The assembly which has just been described operates as follows
When the engine is cold, the thermostatic valve 23 closes the conduit 5 and opens the conduit 24, the valve 13 closes the outlet 15 of the junction box 12, while the valve 16 leaves the outlet 14 open.

The exhaust gases are then directed towards the tubular bundle 21 of the water box 8 traversed, against the current, by the liquid coming from the bypass duct 24 and driven by the pump 11.

 As the duct 5 is closed, there is practically no circulation of liquid in the upper water box 7 and the tube bundle 9 and the liquid which circulates in the lower water box 8 takes care of the calories brought by the gases exhaust.

 This ensures rapid heating of the coolant, and therefore of the engine 1, which reaches its normal operating temperature more quickly, which reduces fuel consumption.

 When the engine is hot, the thermostatic probe 18 causes, by means of the solenoid valve 17, the closing of the valve 16 and the opening of the valve 15, which interrupts the circulation of the exhaust gases in the tube bundle 21.

 Furthermore, the thermostatic valve 23 closes the bypass duct 24 and opens the duct 5 in order to establish the normal circulation of the liquid throughout the radiator 6.

 It can be seen that the device described makes it possible to solve the problem posed by particularly simple means and in complete safety. Indeed, due to the communication between the lower water box 8 and the rest of the radiator 6, there is no risk of abnormal rise in the temperature of the liquid and the interruption of the passage of gases in the box. water, when the engine is sufficiently hot, effectively stops the heating as soon as it is no longer necessary.
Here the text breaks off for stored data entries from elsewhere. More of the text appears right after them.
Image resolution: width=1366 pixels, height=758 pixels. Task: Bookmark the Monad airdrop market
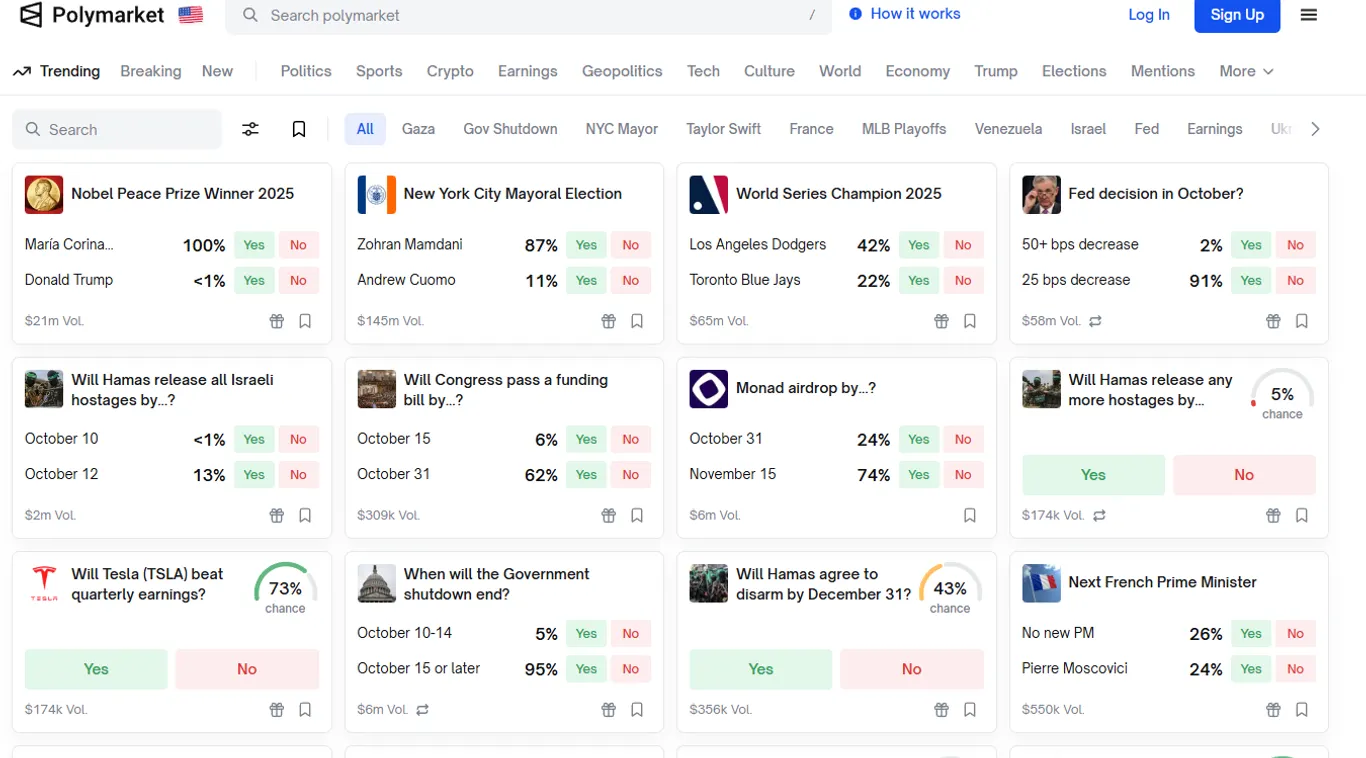click(x=969, y=515)
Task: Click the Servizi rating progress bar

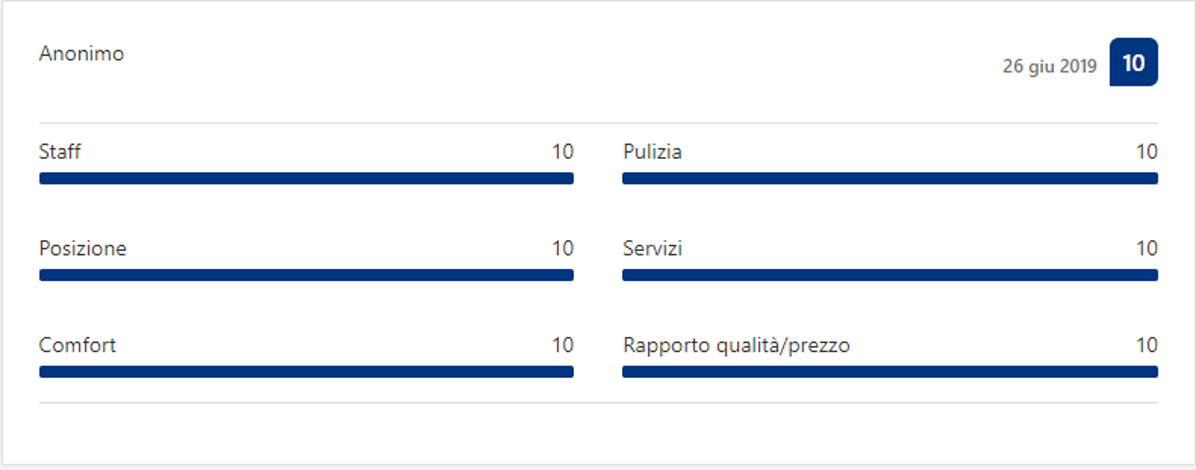Action: pyautogui.click(x=890, y=275)
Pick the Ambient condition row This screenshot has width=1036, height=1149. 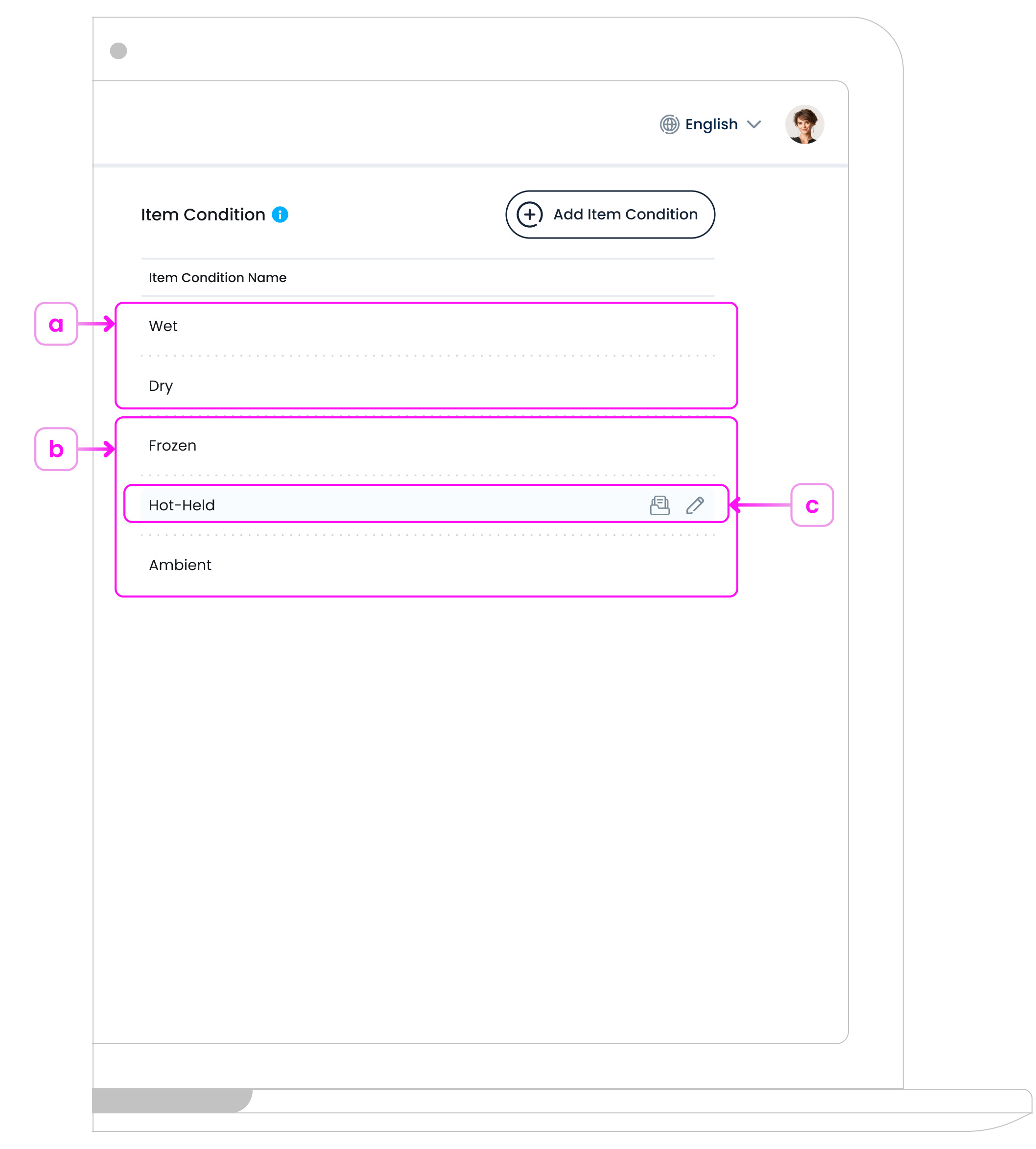(180, 565)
 The thermostatic valve 23 can operate for a temperature of the liquid higher than that which causes the operation of the probe 18, but this is not an obligation.

Claims (3)

 1 - Internal combustion engine comprising in particular a gas exhaust duct (4, 19), and a cooling circuit comprising a radiator (6) formed by a tubular bundle (9) opening into at least one water box ( 8), characterized in that said water box (8) is adapted to constitute a heat exchanger (20, 21, 22) connected to the exhaust duct (4, 19) by a gas bypass path, means (12, 18) being provided to direct the exhaust gases either to the bypass path, or along their normal exhaust path, depending on the temperature of the engine.  2 - Engine according to claim 1, characterized in that it is provided on the normal path (4, 19) of the exhaust gases, a junction box (12) having two outputs (13, 14) connected respectively to the exhaust pipe (19) and to a bypass pipe (20), and closable, respectively, by valves (15, 16) actuated by a solenoid valve (17) controlled from a temperature probe (18 ) sensitive to engine temperature.  3 - Engine according to claim 1, comprising a thermostatic valve interrupting the flow of coolant through the tube bundle (9) of the radiator as long as the engine temperature is below a given value, characterized in that it is provided a bypass circuit (24) between the thermostatic valve (23), which is of the three-way type and the side of said water box (8), opposite to that through which the exhaust gases enter, the conduit (10 ) return of the coolant to the engine, being on the other hand on the side of said water box where the exhaust gases penetrate.